El viernes pasado hizo 75 años de la derogación de la Prohibición en Estados Unidos. Radley Balko en Reason resume las nefastas consecuencias de aquella ley.
Black market alcohol was of dubious origin, unregulated by market forces. The price premium that attaches to banned substances made the alcohol that made it to consumers more potent and more dangerous. And, of course, organized crime rose and flourished thanks to the new market created by the 18th Amendment and the Volstead Act.
So hospitalizations related to alcohol soared. And so did violent crime. Corruption flourished, as law enforcement officials in charge of enforcing prohibition went on the take, from beat cops all the way up to the office of the United States Attorney General. Even the U.S. Senate had a secret, illegal stash of booze for its members and their staffs.
Balko cita la atinada opinión de Mencken en 1924:
Five years of Prohibition have had, at least, this one benign effect: they have completely disposed of all the favourite arguments of the Prohibitionists. None of the great boons and usufructs that were to follow the passage of the Eighteenth Amendment has come to pass. There is not less drunkenness in the Republic, but more. There is not less crime, but more. There is not less insanity, but more. The cost of government is not smaller, but vastly greater. Respect for law has not increased, but diminished.
Como explica Balko, los paralelismos con la actual guerra contra las drogas son evidentes, con la diferencia de que esta segunda prohibición es aún más dramática, costosa y prolongada que la primera.
There's no question that drug prohibition has been every bit the failure alcohol prohibition was. Nearly 40 years after the CSA passed, we have 400,000 people in prison for nonviolent drug crimes; a domestic police force that often looks and acts like an occupying military force; nearly a trillion dollars spent on enforcement, both here and through aggressive interdiction efforts overseas; and urban areas that can resemble war zones. Yet illicit drugs like cocaine and marijuana are as cheap and abundant as they were in 1970. The street price of both drugs has actually dropped—dramatically—since the government began keeping track in the early 1980s.
Eliot Ness and his colleagues raided supply lines, manufacturing hubs, and warehouses, but alcohol consumption was still legal. You didn't have armed-to-the-teeth cops breaking down the doors of private homes the way they do now for people suspected of consensual drug crimes. During prohibition, doctors could prescribe alcohol as medication. Today, federal SWAT teams storm medical marijuana clinics and terrorize their patients, thanks to the Supreme Court's 2005 decision in Gonzales v. Raich, which allowed the federal government to prevent a dying woman from possessing medical marijuana, solely for her own use, to treat the symptoms of her illnesses, even though the voters of California had determined that she should be left alone.

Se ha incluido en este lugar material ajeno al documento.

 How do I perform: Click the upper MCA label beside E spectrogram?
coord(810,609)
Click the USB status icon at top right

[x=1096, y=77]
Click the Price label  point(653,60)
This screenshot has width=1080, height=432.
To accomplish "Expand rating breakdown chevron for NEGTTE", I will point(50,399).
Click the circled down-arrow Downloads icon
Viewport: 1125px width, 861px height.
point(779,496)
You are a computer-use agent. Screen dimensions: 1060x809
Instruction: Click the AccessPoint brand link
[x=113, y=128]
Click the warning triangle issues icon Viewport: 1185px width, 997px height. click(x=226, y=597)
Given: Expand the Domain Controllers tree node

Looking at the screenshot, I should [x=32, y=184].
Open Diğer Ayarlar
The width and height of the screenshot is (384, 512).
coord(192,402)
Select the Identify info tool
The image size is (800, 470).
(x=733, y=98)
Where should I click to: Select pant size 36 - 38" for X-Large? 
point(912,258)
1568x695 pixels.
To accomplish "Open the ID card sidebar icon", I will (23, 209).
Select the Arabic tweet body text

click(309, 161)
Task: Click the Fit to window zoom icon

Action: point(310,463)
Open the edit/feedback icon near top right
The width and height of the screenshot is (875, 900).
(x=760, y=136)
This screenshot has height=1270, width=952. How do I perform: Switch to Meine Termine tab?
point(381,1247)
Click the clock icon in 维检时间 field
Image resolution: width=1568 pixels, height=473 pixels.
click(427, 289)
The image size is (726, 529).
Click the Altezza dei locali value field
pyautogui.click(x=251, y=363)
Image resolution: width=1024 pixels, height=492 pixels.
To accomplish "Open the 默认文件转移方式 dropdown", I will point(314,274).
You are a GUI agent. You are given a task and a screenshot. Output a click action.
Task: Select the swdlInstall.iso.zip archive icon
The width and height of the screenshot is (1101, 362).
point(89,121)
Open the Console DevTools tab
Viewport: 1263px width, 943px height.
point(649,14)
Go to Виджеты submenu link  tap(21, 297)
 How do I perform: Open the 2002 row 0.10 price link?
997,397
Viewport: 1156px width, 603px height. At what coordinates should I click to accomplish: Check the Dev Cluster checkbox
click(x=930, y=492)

Actualización: Vía Barcepundit leo este artículo de Ethan Nadelmann en el Wall Street Journal en defensa de la descriminalización de las drogas.
Consider the consequences of drug prohibition today: 500,000 people incarcerated in U.S. prisons and jails for nonviolent drug-law violations; 1.8 million drug arrests last year; tens of billions of taxpayer dollars expended annually to fund a drug war that 76% of Americans say has failed; millions now marked for life as former drug felons; many thousands dying each year from drug overdoses that have more to do with prohibitionist policies than the drugs themselves, and tens of thousands more needlessly infected with AIDS and Hepatitis C because those same policies undermine and block responsible public-health policies.
And look abroad. At Afghanistan, where a third or more of the national economy is both beneficiary and victim of the failed global drug prohibition regime. At Mexico, which makes Chicago under Al Capone look like a day in the park. And elsewhere in Latin America, where prohibition-related crime, violence and corruption undermine civil authority and public safety, and mindless drug eradication campaigns wreak environmental havoc.
Nadelmann es el director del Drug Policy Alliance.